A free submodule of a free module having greater rank the submodule

Question

Let $R$ be a commutative ring, and let $N\leq M$ be $R$-modules. Then, suppose $M$ and $N$ are free over $R$, if $R$ is an integral domain, then -considering the fraction modules over the quotient field of R- $$\text{rank}_R N\leq \text{rank}_R M$$ However, I wonder what is the case when $R$ is not an integral domain, can we guarantee the above inequality? Or are there examples of how that is not accomplished in general?

Observation: Whenever $\text{rank}_RM=1$, I know tha statement is true since $$M\cong R$$ And in that case, we know that every free $R$-submodule of $R$ is zero or a principal ideal generated by a non-zero divisor element, so we obtain the desire inequality.

Note: For me, ring and unitarian ring are the same thing.

Answer 1

The answer is yes: I advise you to look up to the MO question https://mathoverflow.net/questions/30860/ranks-of-free-submodules-of-free-modules, where you can find several proofs.

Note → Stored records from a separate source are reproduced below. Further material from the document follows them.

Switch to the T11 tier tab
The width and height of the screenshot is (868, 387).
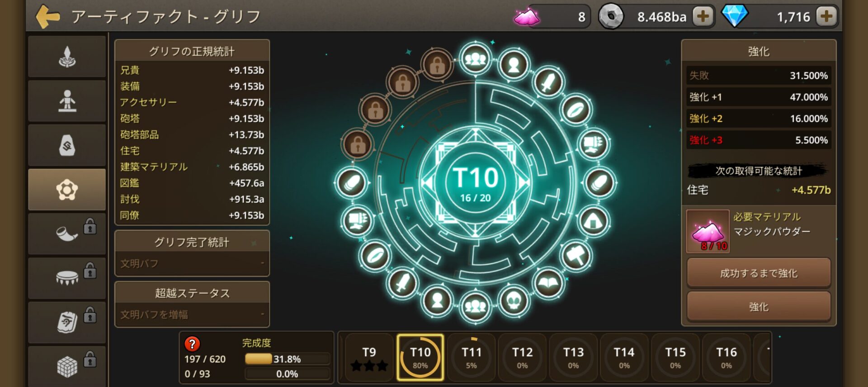pos(472,358)
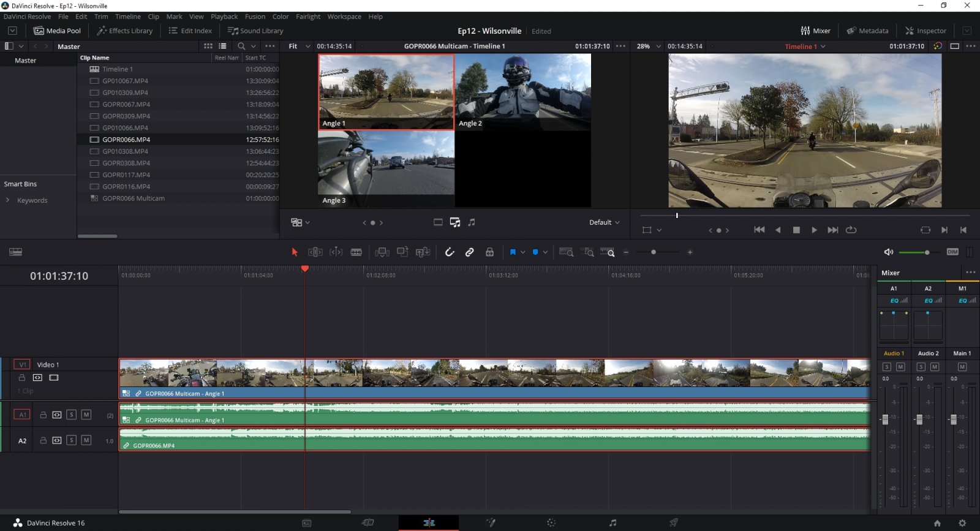The width and height of the screenshot is (980, 531).
Task: Open the Inspector panel
Action: [925, 31]
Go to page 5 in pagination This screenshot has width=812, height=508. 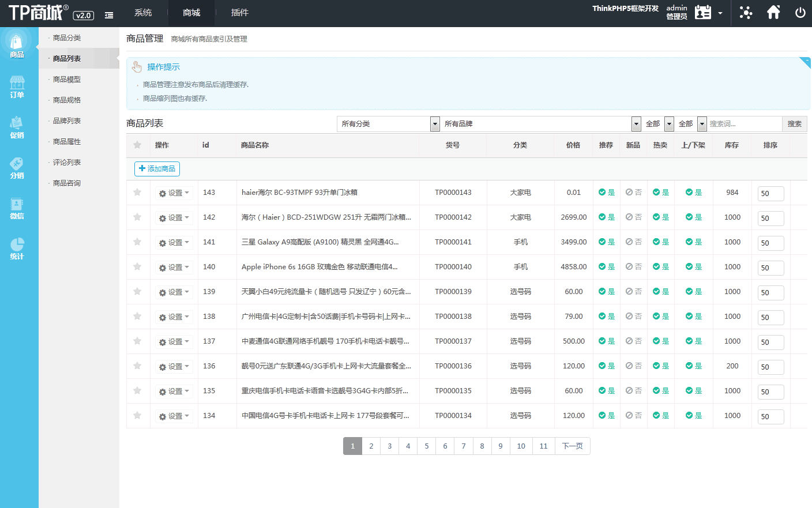[x=427, y=446]
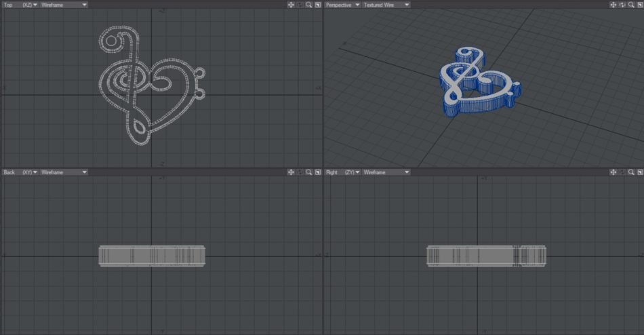Click the rotate icon in Perspective viewport

pyautogui.click(x=622, y=5)

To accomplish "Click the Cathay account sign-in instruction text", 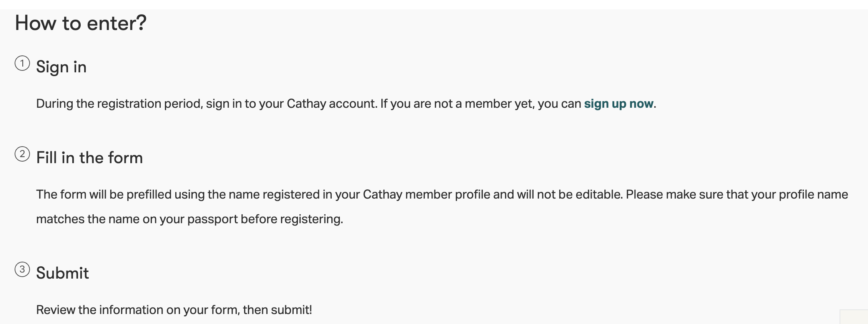I will coord(346,104).

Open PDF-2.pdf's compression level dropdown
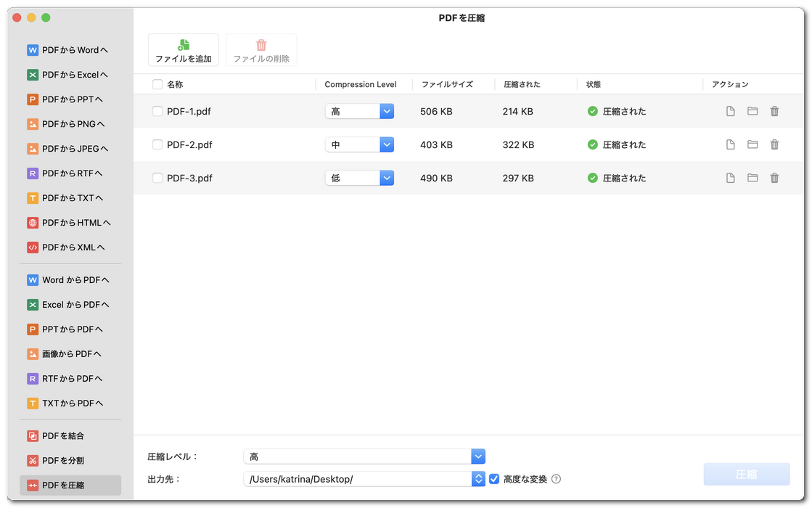387,144
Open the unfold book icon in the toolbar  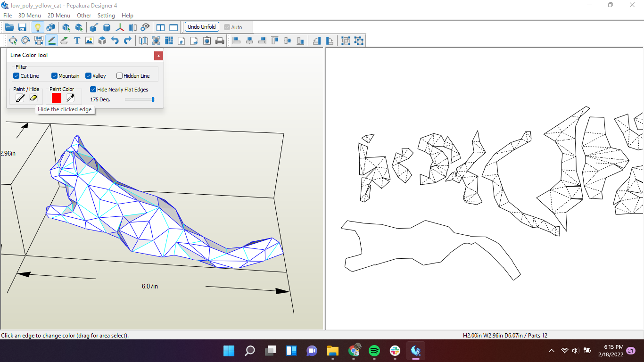(x=143, y=41)
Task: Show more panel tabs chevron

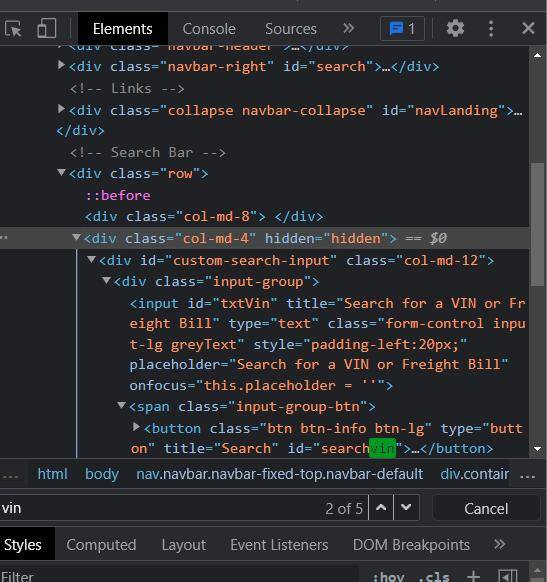Action: pyautogui.click(x=348, y=28)
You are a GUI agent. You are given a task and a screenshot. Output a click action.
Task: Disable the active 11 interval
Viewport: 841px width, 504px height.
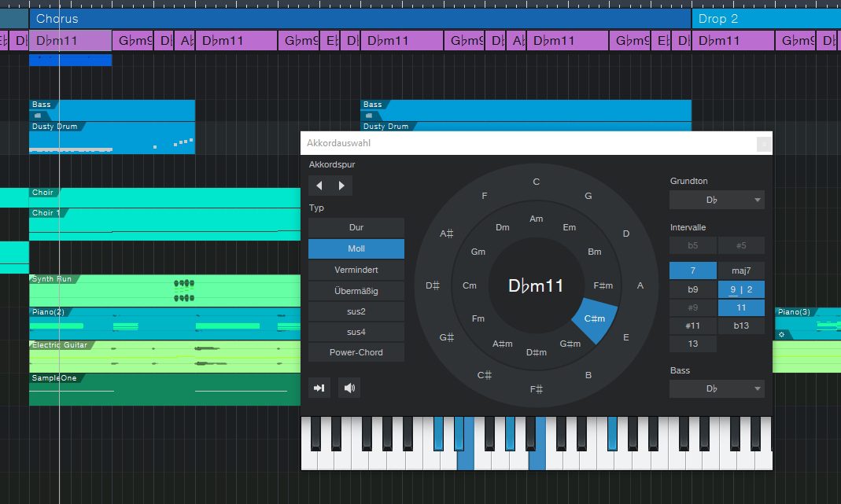pyautogui.click(x=741, y=307)
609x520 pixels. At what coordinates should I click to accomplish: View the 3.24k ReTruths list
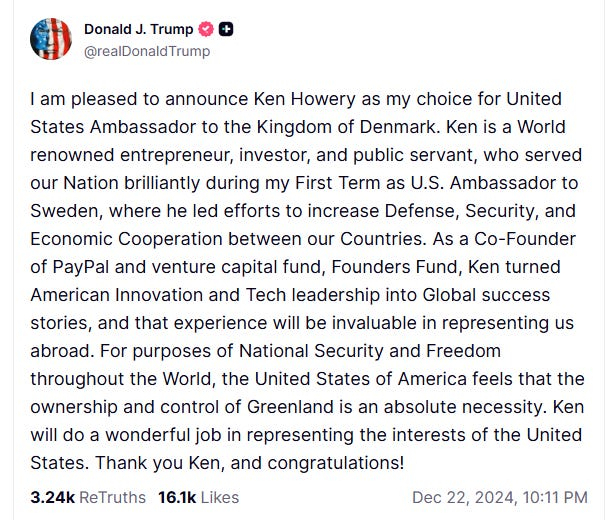click(x=88, y=497)
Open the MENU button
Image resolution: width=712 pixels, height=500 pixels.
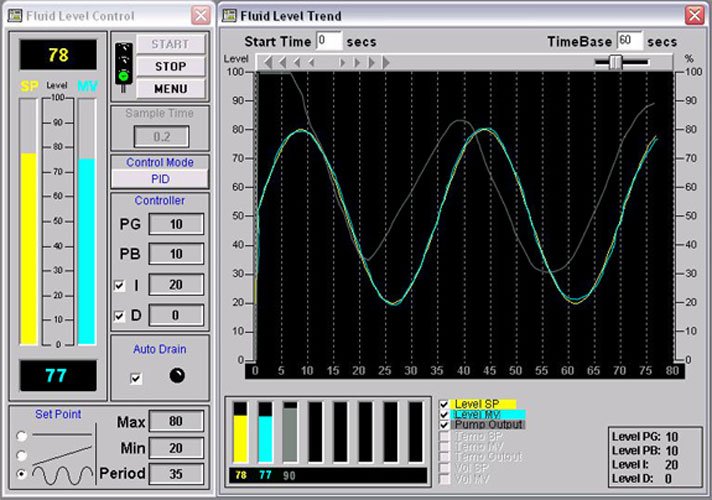tap(171, 89)
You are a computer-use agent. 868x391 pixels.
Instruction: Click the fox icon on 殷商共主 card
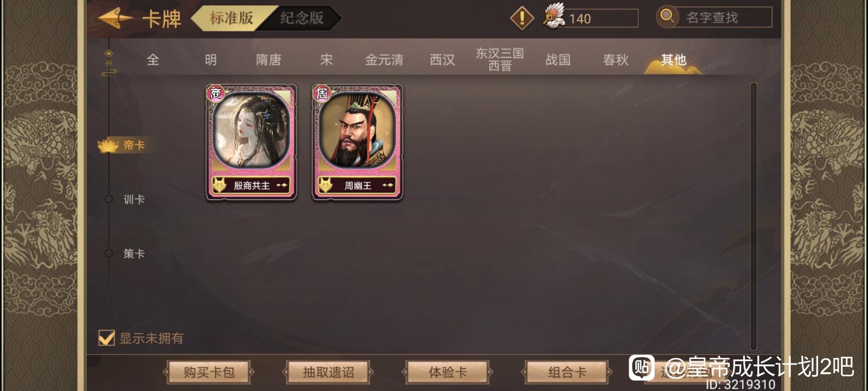[x=219, y=185]
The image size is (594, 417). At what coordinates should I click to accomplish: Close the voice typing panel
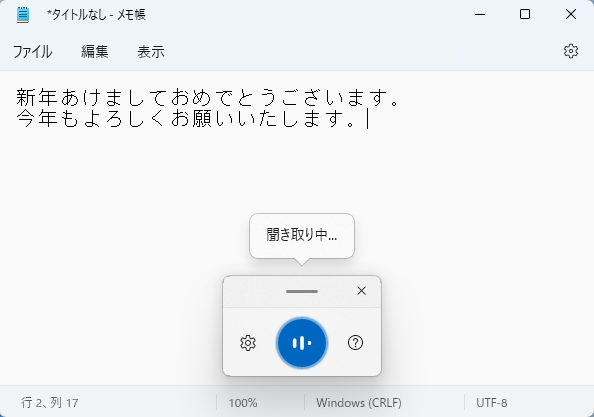tap(361, 291)
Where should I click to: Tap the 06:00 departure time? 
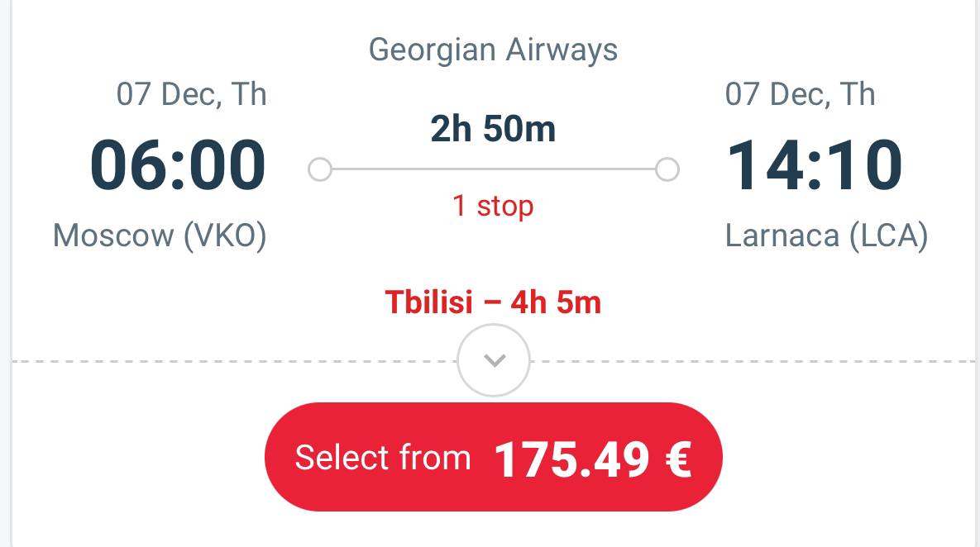tap(178, 165)
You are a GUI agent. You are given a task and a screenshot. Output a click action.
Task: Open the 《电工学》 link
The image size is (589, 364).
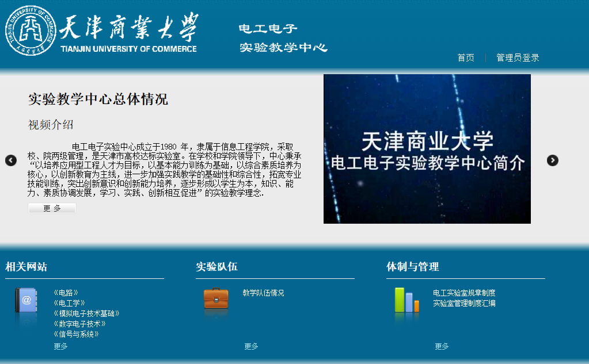[x=69, y=303]
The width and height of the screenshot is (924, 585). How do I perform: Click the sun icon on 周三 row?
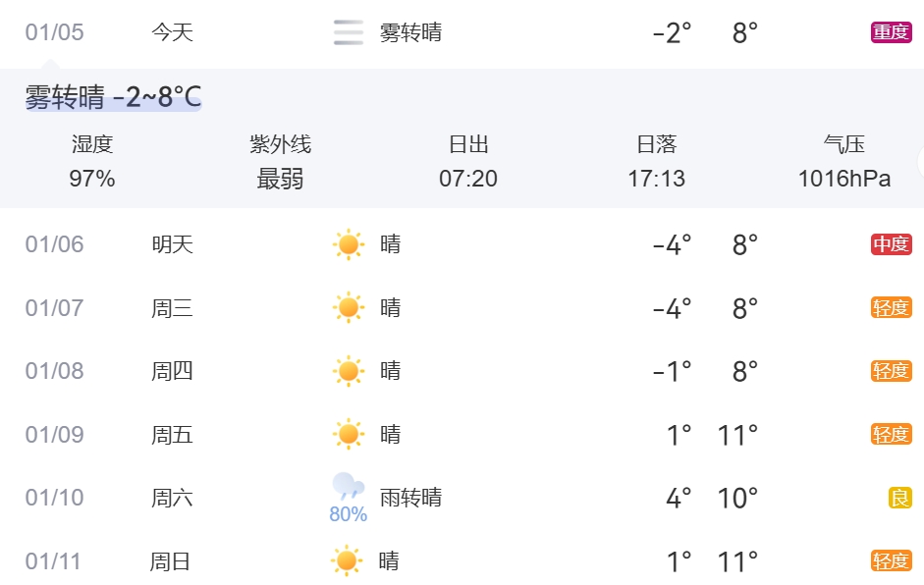click(x=349, y=308)
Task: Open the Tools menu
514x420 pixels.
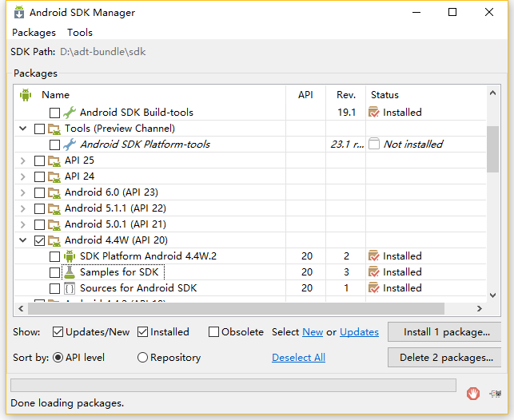Action: [80, 33]
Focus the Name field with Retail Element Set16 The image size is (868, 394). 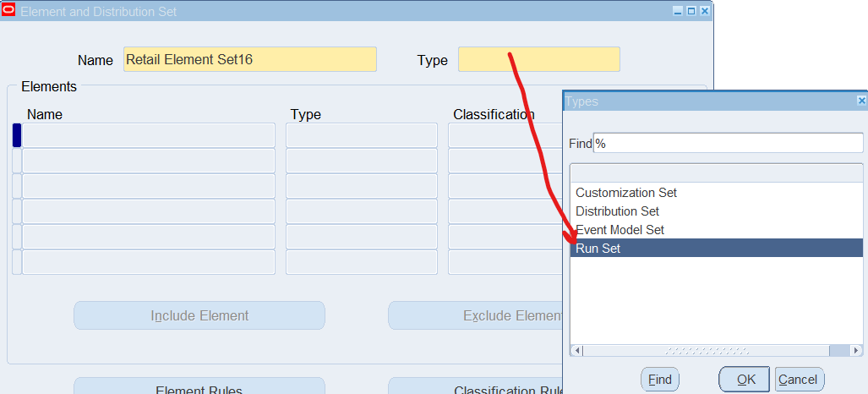pyautogui.click(x=249, y=59)
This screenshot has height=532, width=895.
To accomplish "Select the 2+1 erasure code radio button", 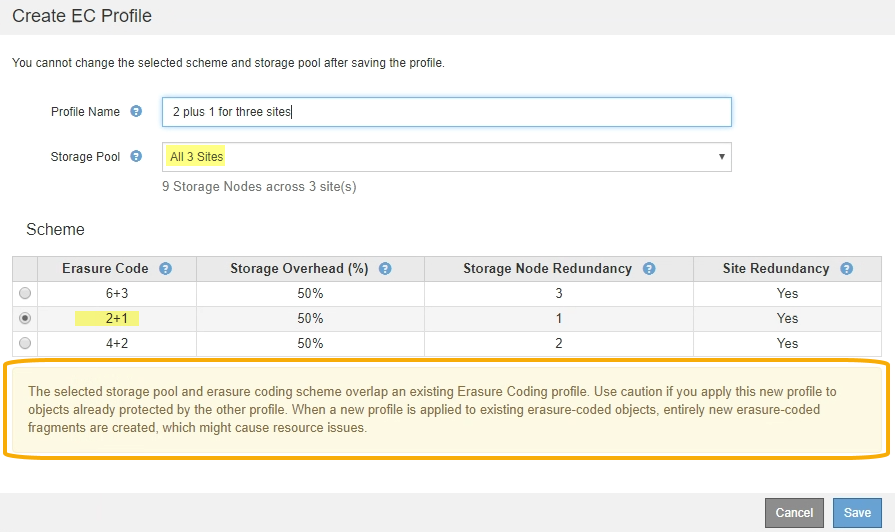I will 25,319.
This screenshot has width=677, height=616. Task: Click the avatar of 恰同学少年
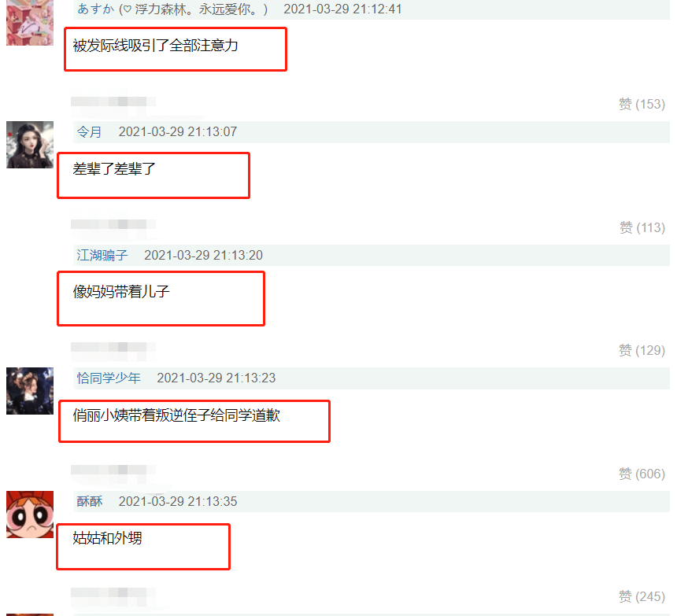point(30,391)
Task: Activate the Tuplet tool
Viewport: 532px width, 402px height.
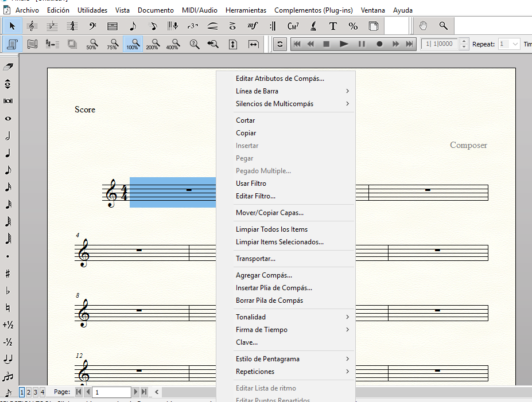Action: coord(193,26)
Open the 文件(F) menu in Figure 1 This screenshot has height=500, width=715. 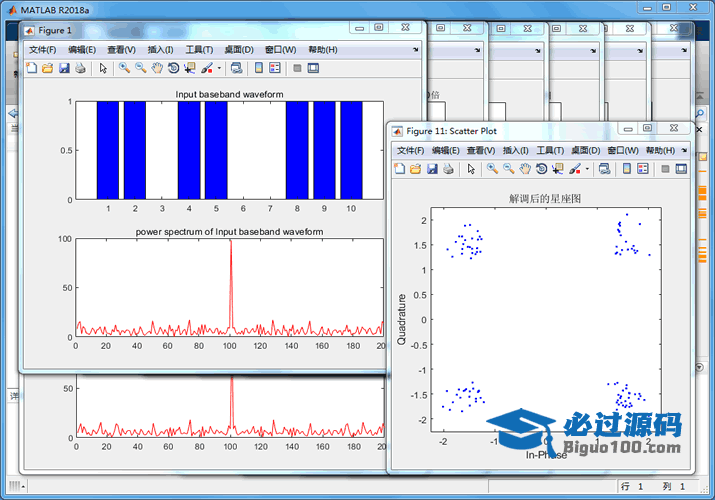coord(43,49)
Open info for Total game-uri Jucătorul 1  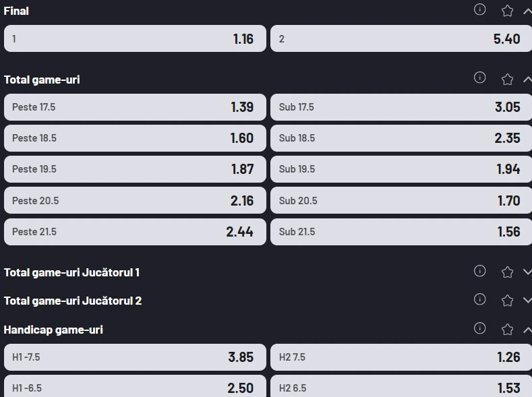tap(479, 271)
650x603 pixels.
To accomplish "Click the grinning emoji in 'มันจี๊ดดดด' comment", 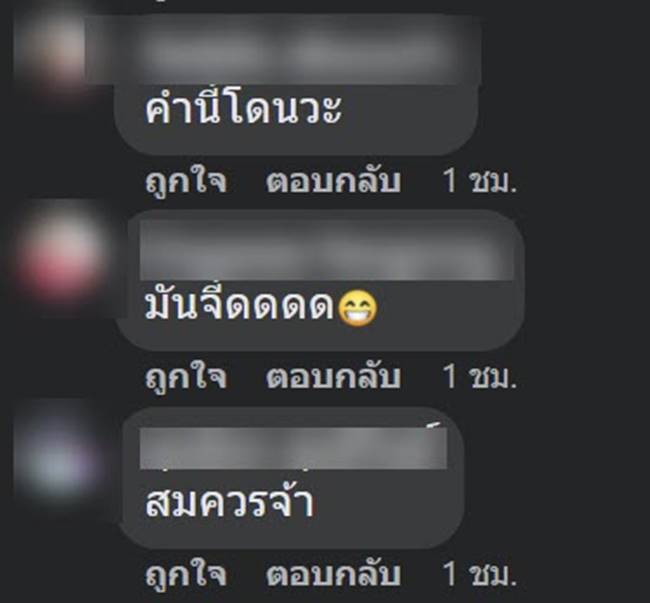I will (358, 308).
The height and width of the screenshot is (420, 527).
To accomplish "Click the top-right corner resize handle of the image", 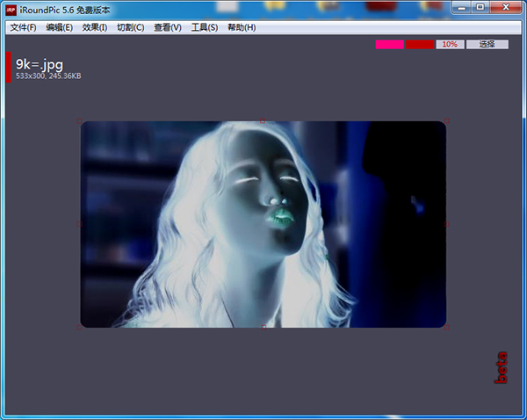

However, if you are interested in the non-commutative case, there exists the following notion: a ring $R$ is said to have the IBN (invariant basis number) property if $R_R^n\cong R_R^m$ implies $n=m$, for every positive integers $n,m$. Well, there do exist not IBN rings. Also, it is possible to find a ring $R$ and an $R$-module $M_R$ such that $M_R\cong M_R^n$ for every $n\geq 1$. This gives you examples of isomorphic modules of different "rank" (in fact, the rank is well defined only for commutative rings). I hope I have not digressed too much.